- Theatrical release poster
- Directed by: Ray Enright
- Screenplay by: Charles Grayson
- Story by: Robert E. Kent
- Produced by: Harlan Thompson
- Starring: Dennis Morgan Jane Wyman Wayne Morris Arthur Kennedy
- Cinematography: Arthur Todd
- Edited by: Clarence Kolster
- Music by: Howard Jackson
- Production company: Warner Bros. Pictures
- Distributed by: Warner Bros. Pictures
- Release date: July 26, 1941;
- Running time: 71 minutes
- Country: United States
- Language: English

= Bad Men of Missouri =

1941 film by Ray Enright

Bad Men of Missouri is a 1941 American Western film directed by Ray Enright and written by Charles Grayson. The film stars Dennis Morgan, Jane Wyman, Wayne Morris and Arthur Kennedy. The film was released by Warner Bros. Pictures on July 26, 1941.

==Plot==
After the war, with Confederate money now useless, many Missouri farmers find themselves unable to pay their bills. William Merrick and his men begin foreclosing on them or running them off, resulting in the death of Martha Adams, sweetheart of one of the Younger gang.

The brothers Cole, Bob and Jim Younger ride back to Missouri just as their father is shot by Merrick's hired gun, Greg Bilson. A sheriff is killed as well and the Youngers are falsely accused of murdering him, so they retaliate by joining Jesse James's gang and pulling off robberies, giving the money to the needy farmers to pay their taxes.
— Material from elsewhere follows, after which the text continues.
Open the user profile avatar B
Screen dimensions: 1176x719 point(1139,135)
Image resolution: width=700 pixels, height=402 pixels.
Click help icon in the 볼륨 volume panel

Merrick decides to flush out Jim Younger by arresting the woman he loves, Mary Hathaway, as an accomplice to the Younger brothers' crimes. He offers to exchange Mary for Jim behind bars, secretly plotting to kill Jim once he's in his custody. The Youngers turn the tables, leading Merrick and Bilson to their own accidental deaths. They leave town and head for Minnesota to pull off another theft, but Mary and the Missourians try to figure a way to bring them safely back home.

== Cast ==
- Dennis Morgan as Cole Younger
- Jane Wyman as Mary Hathaway
- Wayne Morris as Bob Younger
- Arthur Kennedy as Jim Younger
- Victor Jory as William Merrick
- Alan Baxter as Jesse James
- Walter Catlett as Mr. Pettibone
- Howard Da Silva as Greg Bilson
- Faye Emerson as Martha Adams
- Russell Simpson as Henry Washington Younger
- Virginia Brissac as Mrs. Hathaway
- Erville Alderson as Mr. Adams
- Hugh Sothern as Fred Robinson
- Sam McDaniel as Wash
- Dorothy Vaughan as Mrs. Dalton
- William Gould as Sheriff Brennan
- Robert Winkler as Willie Younger
- Ann E. Todd as Amy Younger
- Roscoe Ates as Lafe
- Jack Mower as Henchman (uncredited)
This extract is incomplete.